Famosa pelo Festival Capital of Ireland, que congrega cerca de 12 festivais e eventos por ano, Galway é uma cidade em tudo à parte do que se poderá esperar. Um dos mais antigos monumentos que ali encontramos é o Turoe Stone, perto de Loughrea, uma pedra granítica com arte celta datada de 200 a.C. e que recorda o passado céltico irlandês quando estes ali chegaram, trazendo consigo a língua, a escrita, o folclore e a música. Conhecida como “a cidade das tribos”, Galway foi originalmente uma aldeia piscatória vivendo tempos de crescimento no século XIV, quando Ricardo II transferiu poderes governativos para 14 famílias de comerciantes da cidade. Cada uma destas 14 tribos manteve independência, permanecendo no entanto respeitosa perante a ligação à coroa britânica. Hoje a cidade é ainda apelidada como “a cidade das tribos” e os nomes das mesmas estão agora representados nas rotundas da própria cidade, pelo que os nomes Athy, Blake, Bodkin, Bowne, Darcy, Deane, French, Font, Joyce, Kirwan, Linch, Martin, Morris e Skerrett dificilmente sairão da memória de quem a visita. A sua localização estratégica viria a possibilitar o comércio marítimo com Portugal e com Espanha, o que levou também ao seu crescimento e prosperidade até que, com a chegada de Cromwell, entrou em declínio. Passaria muito tempo até que Galway voltasse a desfrutar de tempos tão ricos, mas o legado da longa história desta cidade é ainda evidente no seu carácter e estilo arquitectónico. A província em que se insere – Galway – encontra-se preenchida pelo que resta de inúmeros castelos e casas senhoriais reinando ainda sobre paisagens absolutamente deslumbrantes. São mais de 200 castelos que aqui poderemos apreciar, alguns em ruínas e outros completamente restaurados, todos com impressionantes histórias a narrar, e dos quais são exemplo o Dunguaire Castle (o mais fotografado de toda a Irlanda).

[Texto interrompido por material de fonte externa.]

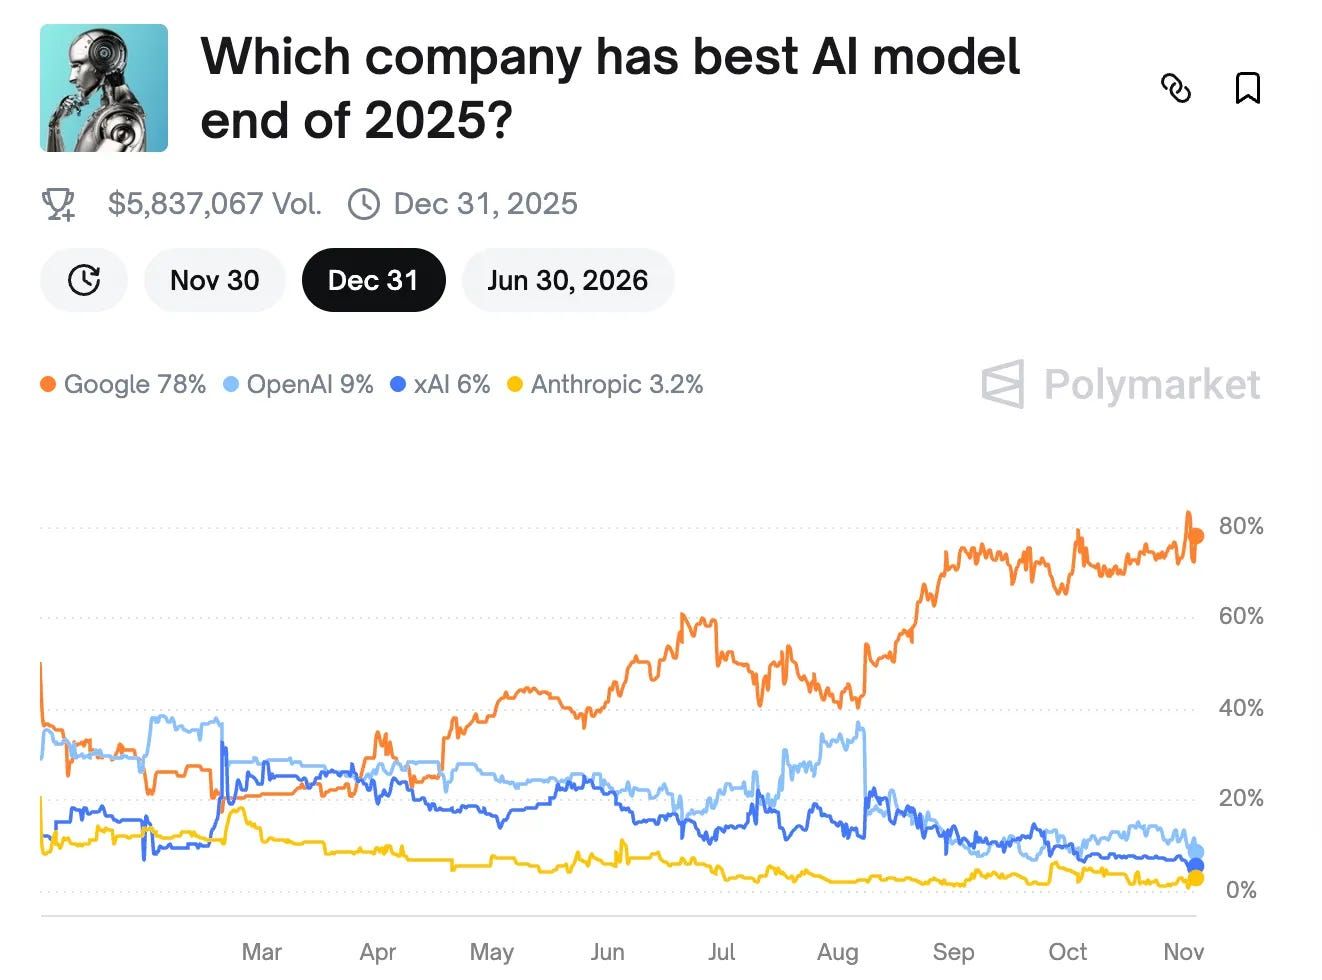Click the trophy volume icon
Viewport: 1322px width, 980px height.
click(x=59, y=204)
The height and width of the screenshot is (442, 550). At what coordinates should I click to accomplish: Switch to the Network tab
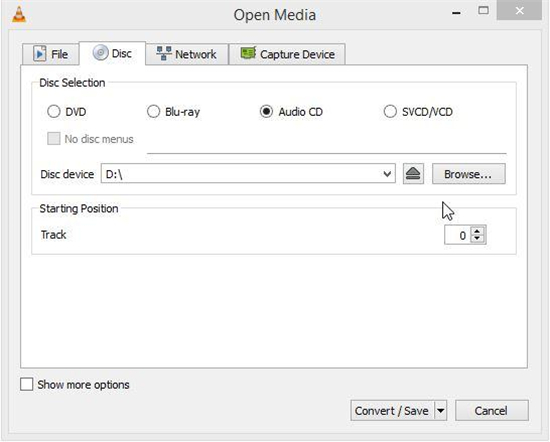click(x=187, y=54)
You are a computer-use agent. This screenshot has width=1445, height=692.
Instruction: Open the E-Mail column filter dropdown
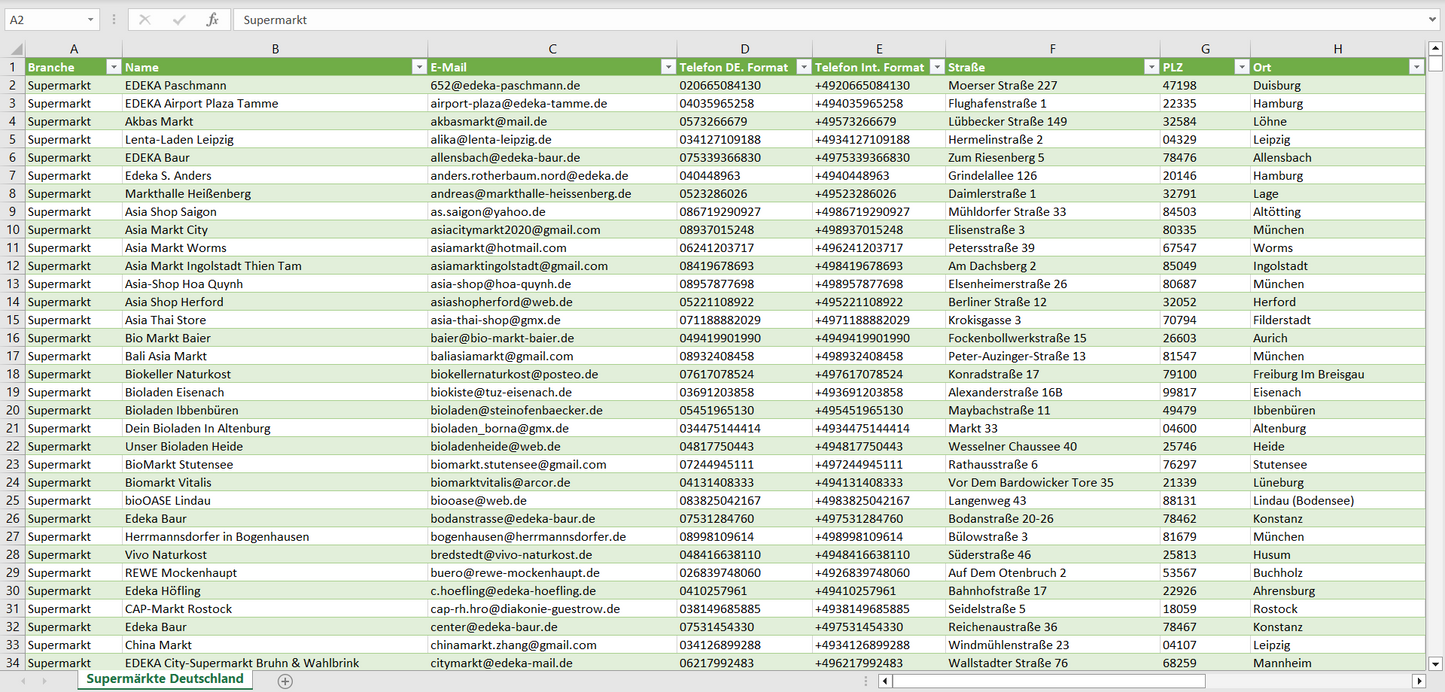(667, 67)

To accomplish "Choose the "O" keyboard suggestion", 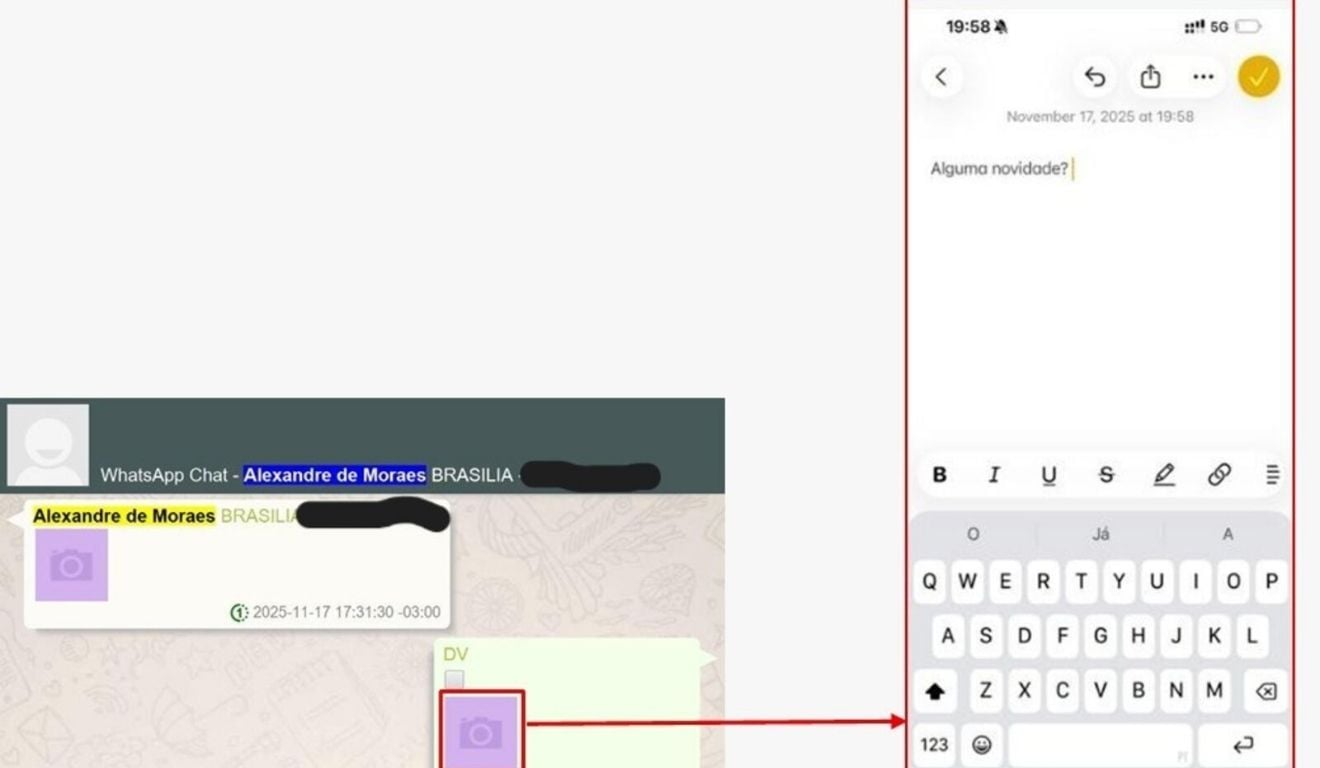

Regressamos às memórias e, se recuarmos um pouco mais, surgem as fadas e os duendes, as lendas de changelings, crianças trocadas pelas primeiras por seres humanos, dos filhos de Lir, que transformados em cisnes por uma cruel madrasta esperaram 900 anos até que São Patrício os libertasse do feitiço; dos Shamrock (trevos de três folhas), um dos principais símbolos da Irlanda, que representam a sorte e uma planta sagrada já que os celtas reverenciavam o número três.

Como diria Yeats, o mundo está cheio de coisas mágicas, aguardando pacientemente que os nossos sentidos se tornem mais aguçados. Acrescentaríamos que na Irlanda isso, de facto, acontece.